### EXTRACTED ENTRIES ###

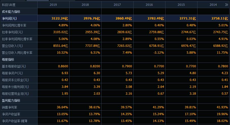Click the 营业总收入(元) row label
This screenshot has width=230, height=125.
pos(12,46)
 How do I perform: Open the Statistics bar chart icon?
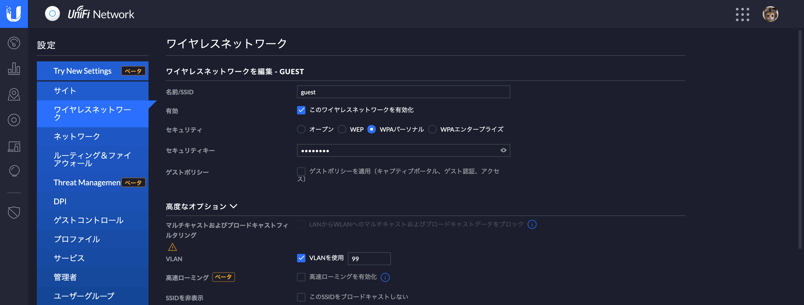click(x=14, y=68)
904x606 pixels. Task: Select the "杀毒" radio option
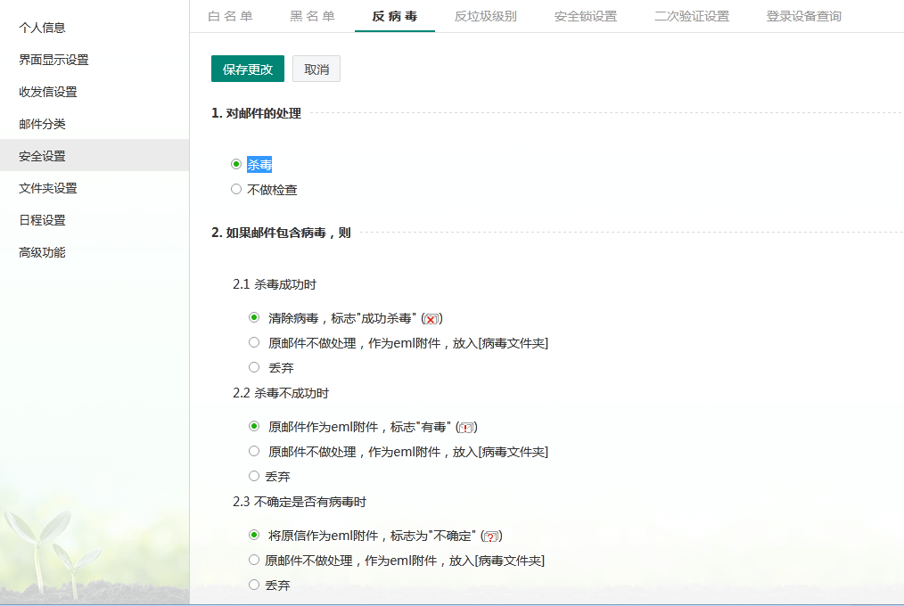coord(236,164)
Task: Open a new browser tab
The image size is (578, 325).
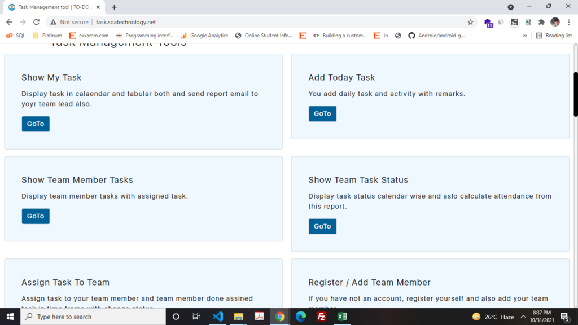Action: point(114,7)
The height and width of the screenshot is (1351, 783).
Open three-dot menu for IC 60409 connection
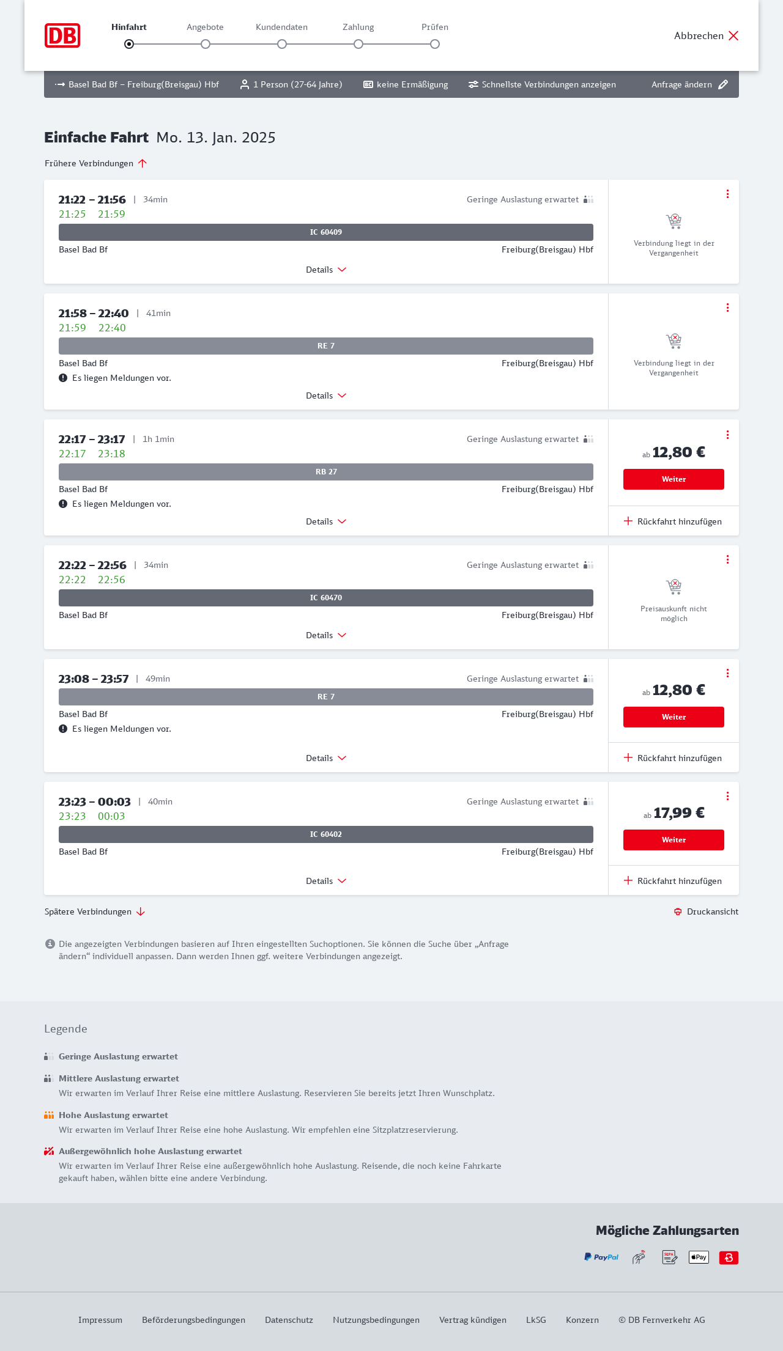pyautogui.click(x=727, y=194)
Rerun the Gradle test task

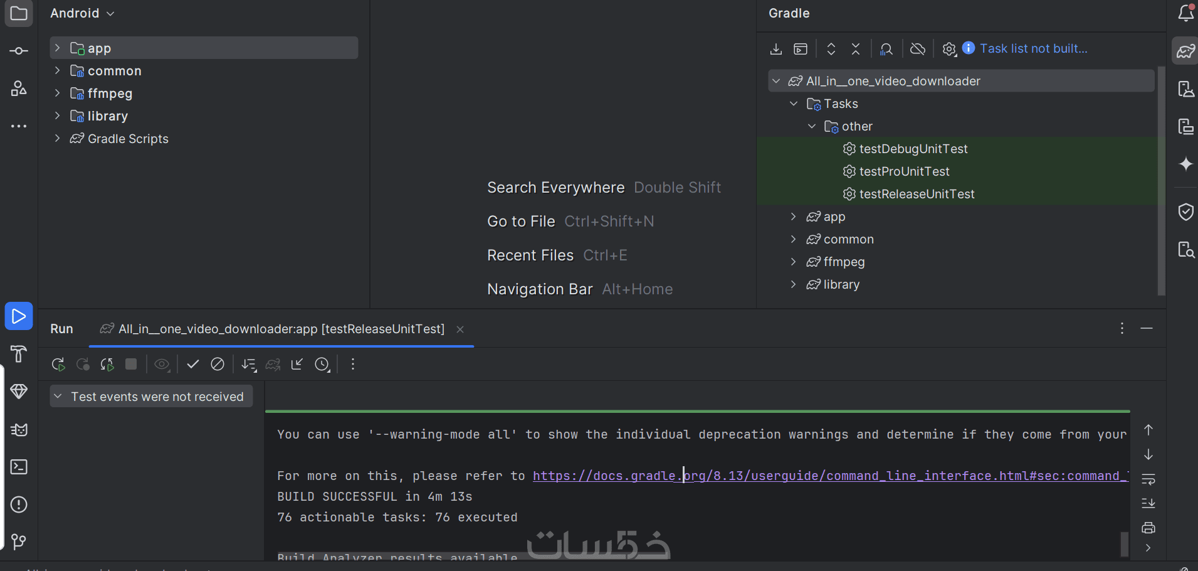tap(58, 365)
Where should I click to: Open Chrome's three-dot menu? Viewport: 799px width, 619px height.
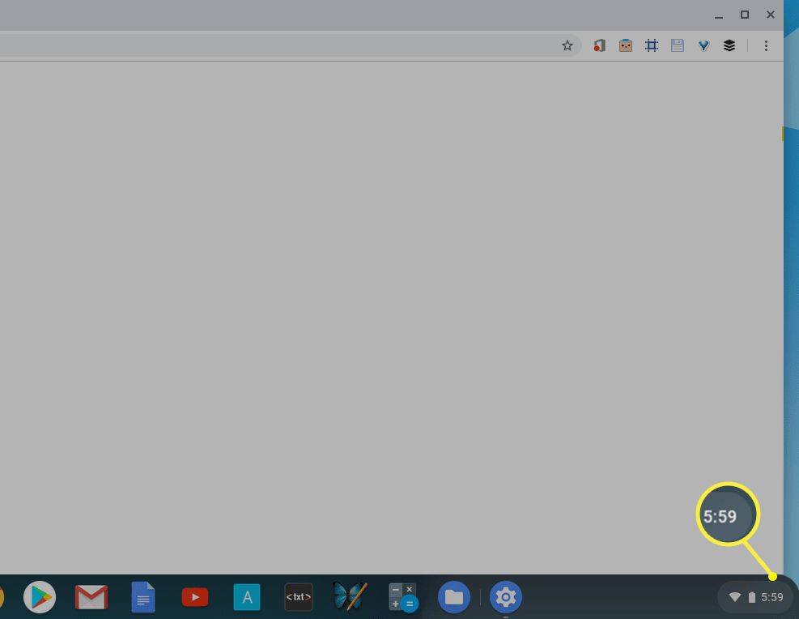[x=766, y=46]
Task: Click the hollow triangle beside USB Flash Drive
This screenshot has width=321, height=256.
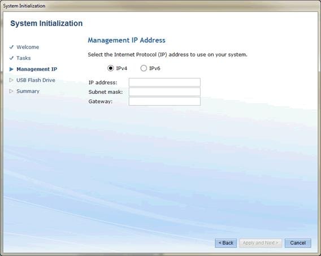Action: [x=11, y=80]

###

PROBLEM REQUIREMENTS.
Treat the line with "How do I perform: Open" as the start and the line with "Task: Click the" as the end, and return exactly that span of the data above, both ends included, without pictures.

WRITTEN SOLUTION.
 How do I perform: Open the Statistics bar chart icon?
click(x=14, y=68)
904x606 pixels. Task: Select the "杀毒" radio option
coord(236,164)
Task: Open a new browser tab
The image size is (578, 325).
Action: point(114,7)
The height and width of the screenshot is (1351, 783).
Open three-dot menu for IC 60409 connection
pyautogui.click(x=727, y=194)
Rerun the Gradle test task

tap(58, 365)
Where should I click to: Open Chrome's three-dot menu? Viewport: 799px width, 619px height.
[x=766, y=46]
Task: Click the hollow triangle beside USB Flash Drive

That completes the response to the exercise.